Darfour: les discours de la méthode en ouverture de la conférence

Redaction

Afp, 25 Juin 2007

«Le Soudan doit savoir que s'il coopère, nous l'aiderons puissamment et que s'il refuse, il faudra être ferme». C’est ce qu’a déclaré Nicolas Sarkozy avant l’ouverture de la conférence internationale qui s’est ouverte lundi à Paris. «Je crois que la fermeté de la communauté internationale, c'est la seule façon d'amener tout le monde à la discussion», a-t-il affirmé.

De son côté, la Chine, proche du Soudan, estime que «menacer et faire pression» serait «contreproductif. Son envoyé spécial dans la région, Liu Guijin, a affirmé en marge de la conférence que «pour résoudre la question du Darfour, la communauté internationale doit s'efforcer d'envoyer un signal positif et équilibré».
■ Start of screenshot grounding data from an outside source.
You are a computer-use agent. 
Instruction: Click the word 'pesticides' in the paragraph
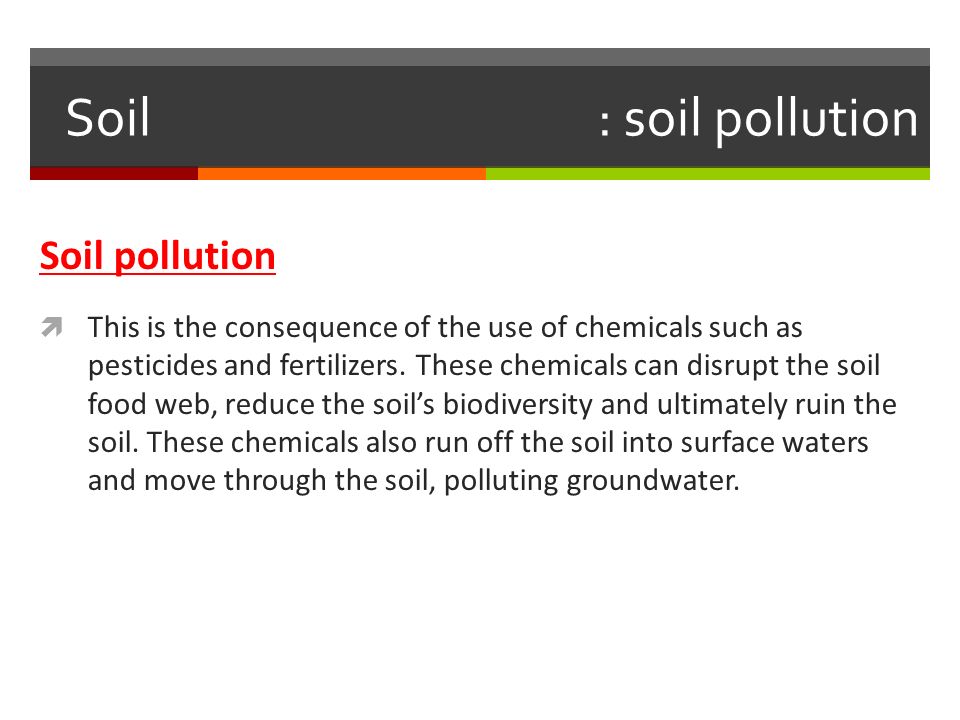(152, 366)
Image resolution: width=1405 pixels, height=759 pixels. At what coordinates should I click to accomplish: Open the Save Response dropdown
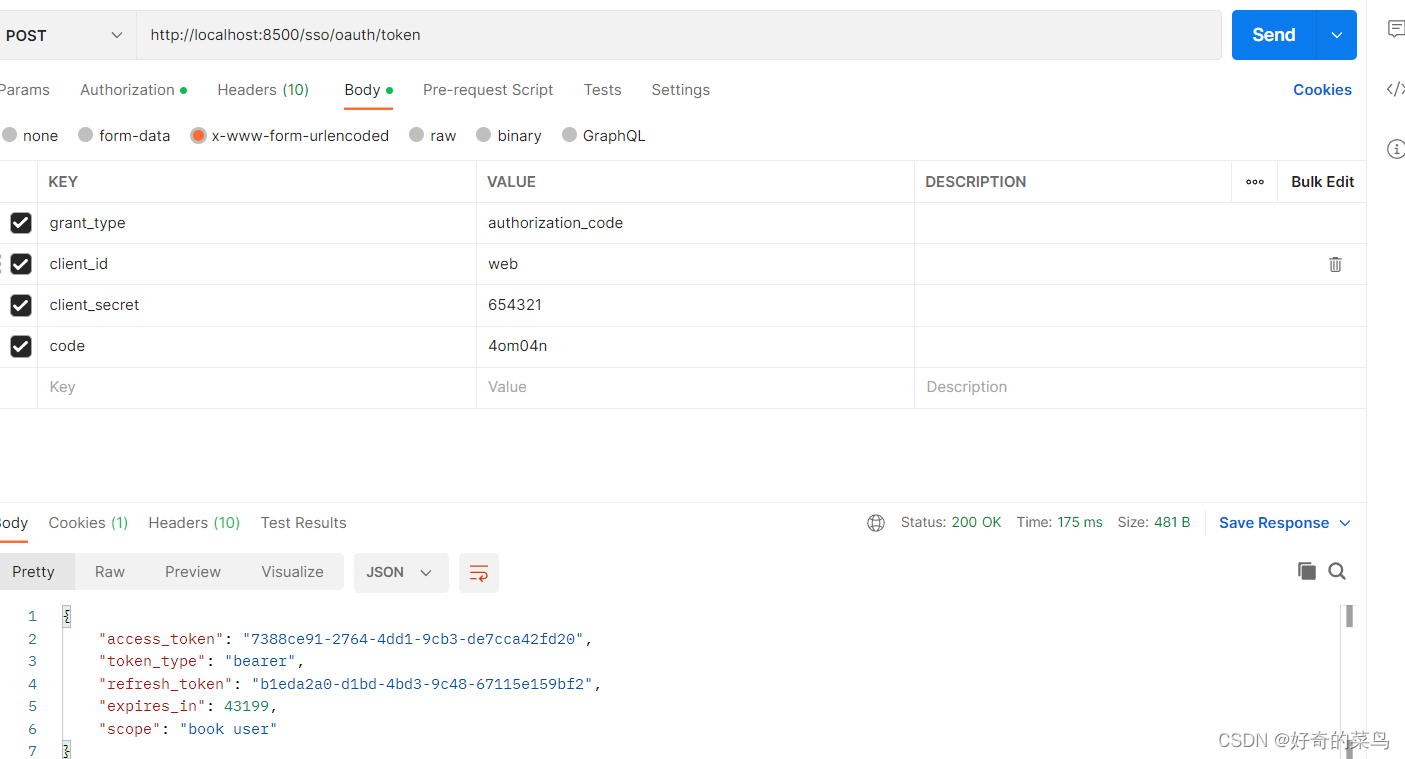tap(1283, 522)
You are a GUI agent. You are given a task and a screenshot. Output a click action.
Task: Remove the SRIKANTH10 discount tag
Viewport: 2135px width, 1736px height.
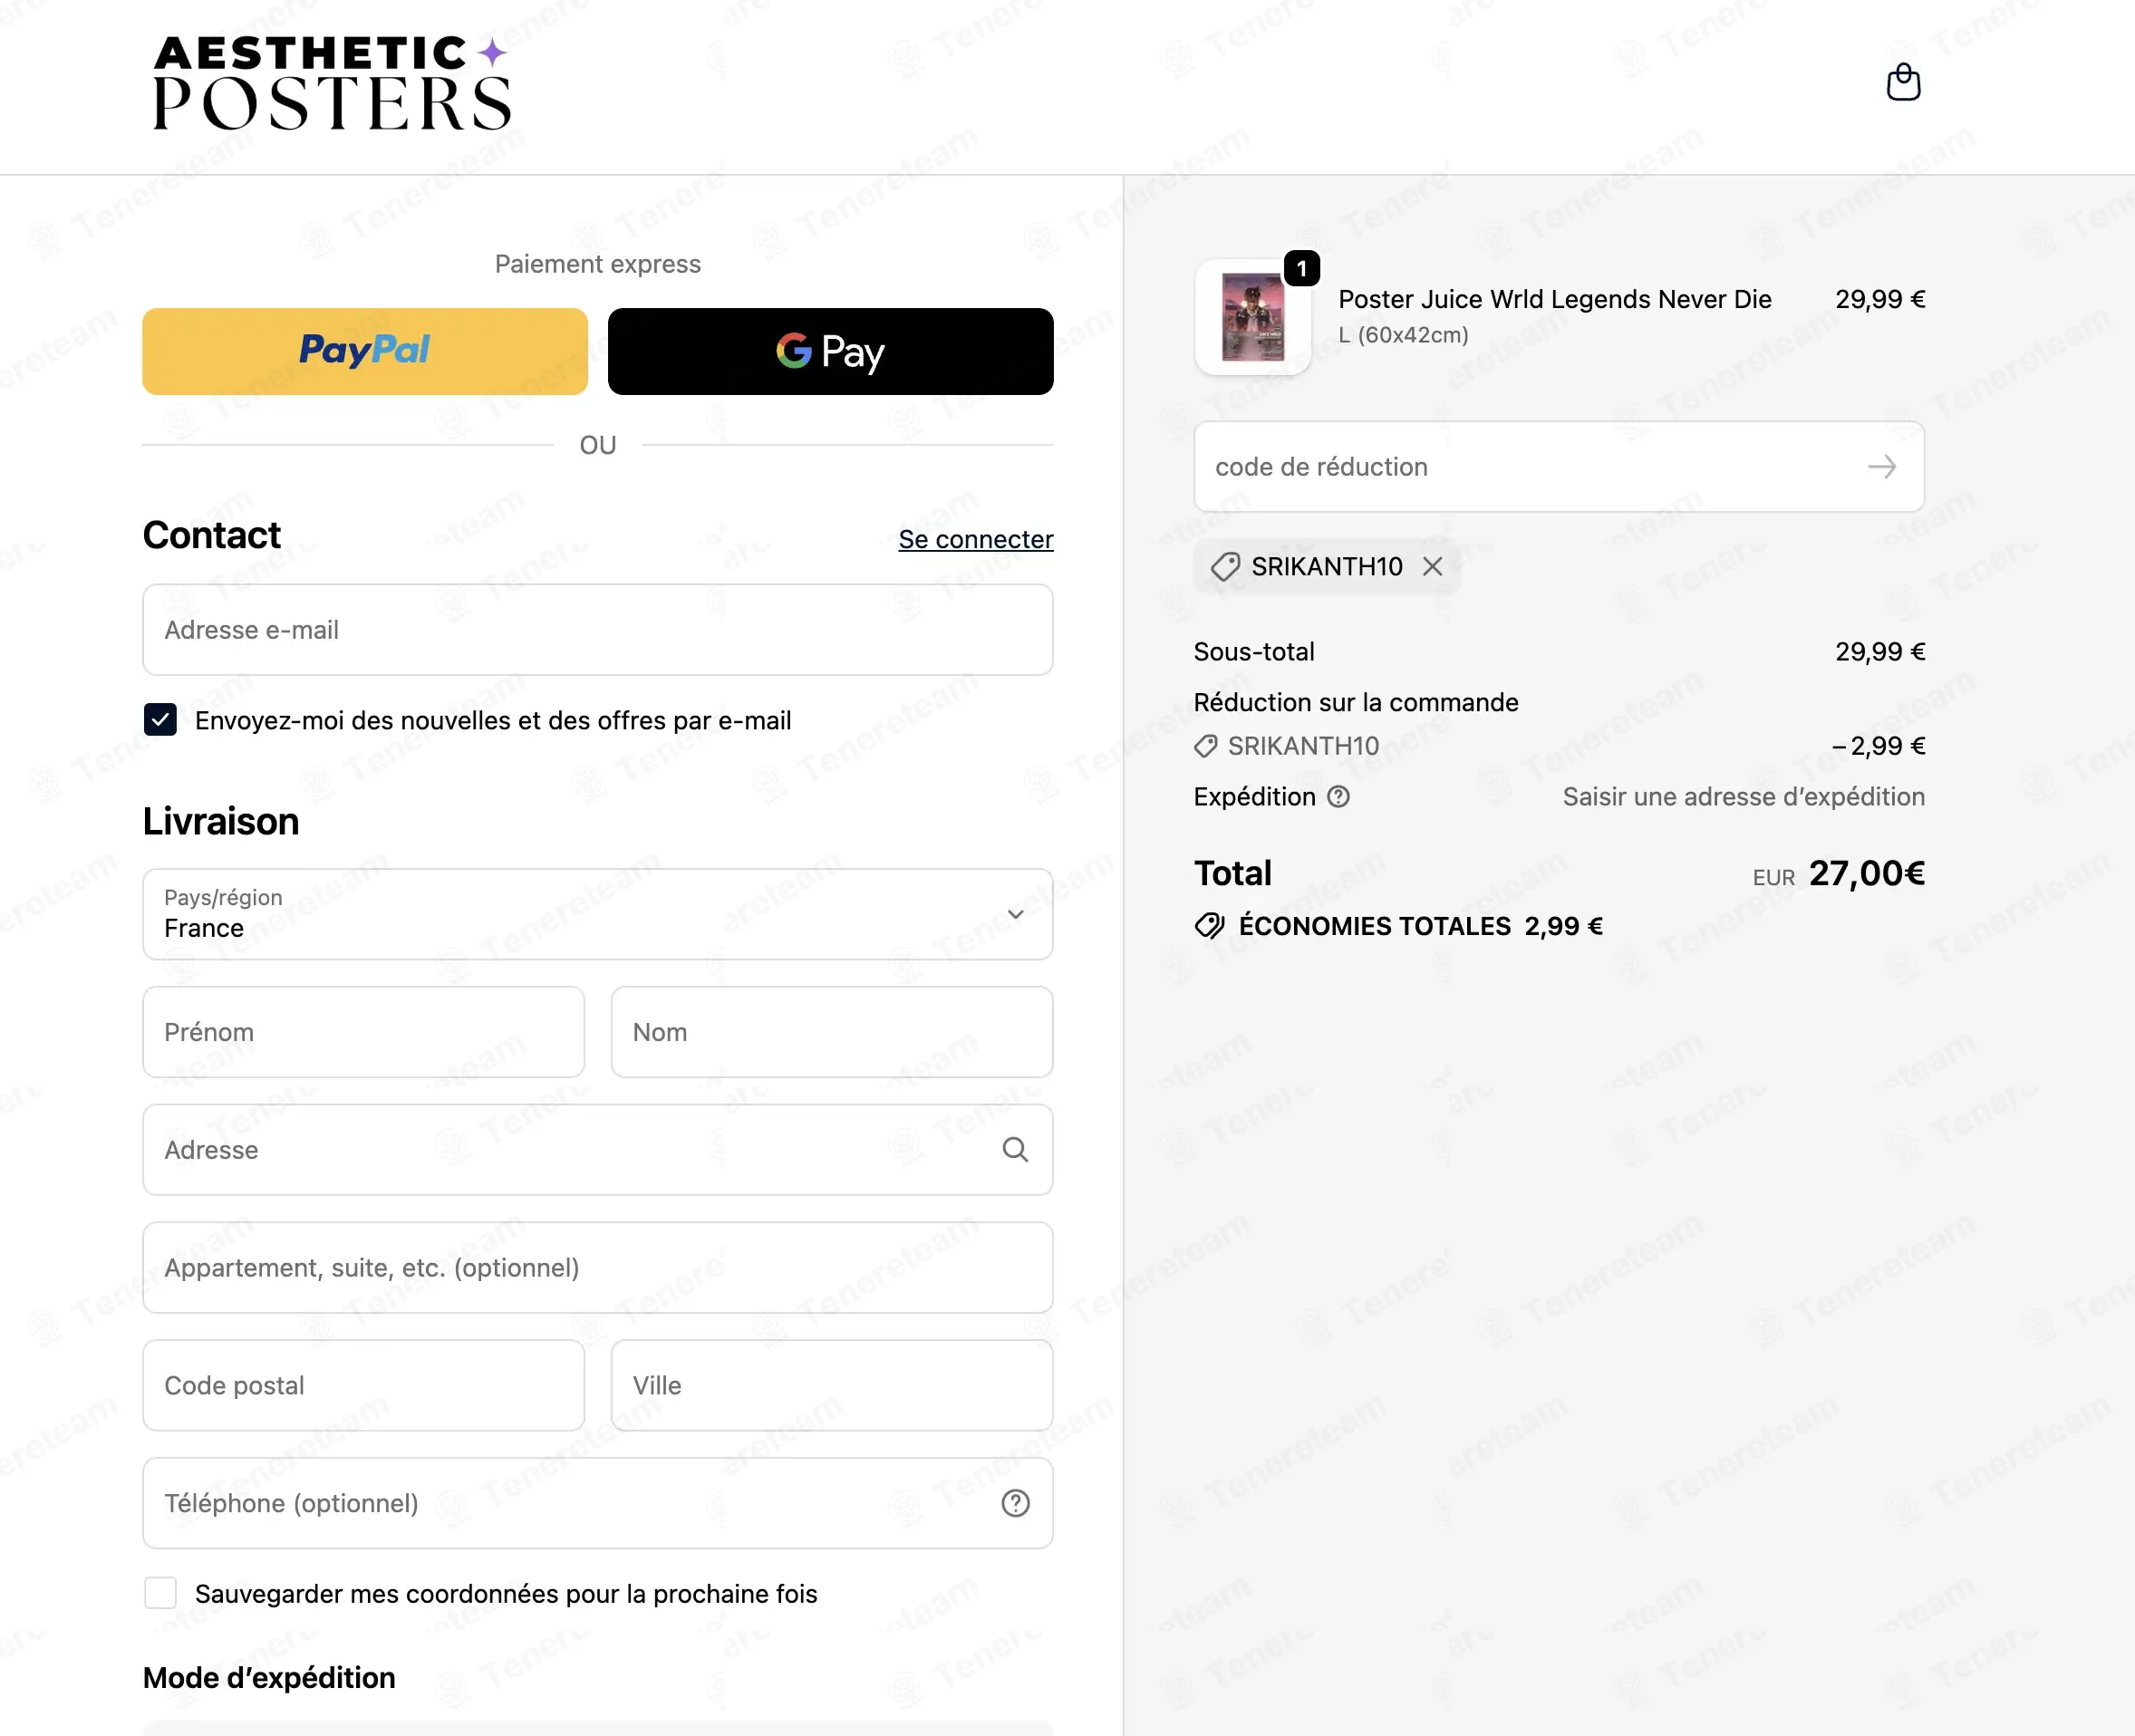pyautogui.click(x=1433, y=567)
«Je suis très heureux qu'à l'ordre du jour de la conférence de Paris, il y ait la reconstruction et le développement», a déclaré l'envoyé spécial. «Il faut éviter d'arriver à une situation où on signerait un accord de paix qui ne servirait à rien parce que des combats éclateraient à nouveau pour le partage des ressources», a-t-il souligné. «Je pense que le gouvernement soudanais a la volonté et veut sincèrement améliorer la situation humanitaire. Mais ils rencontrent de réelles difficultés parce que dans la région il n'y pas encore de véritable cessez-le-feu», a estimé le diplomate chinois.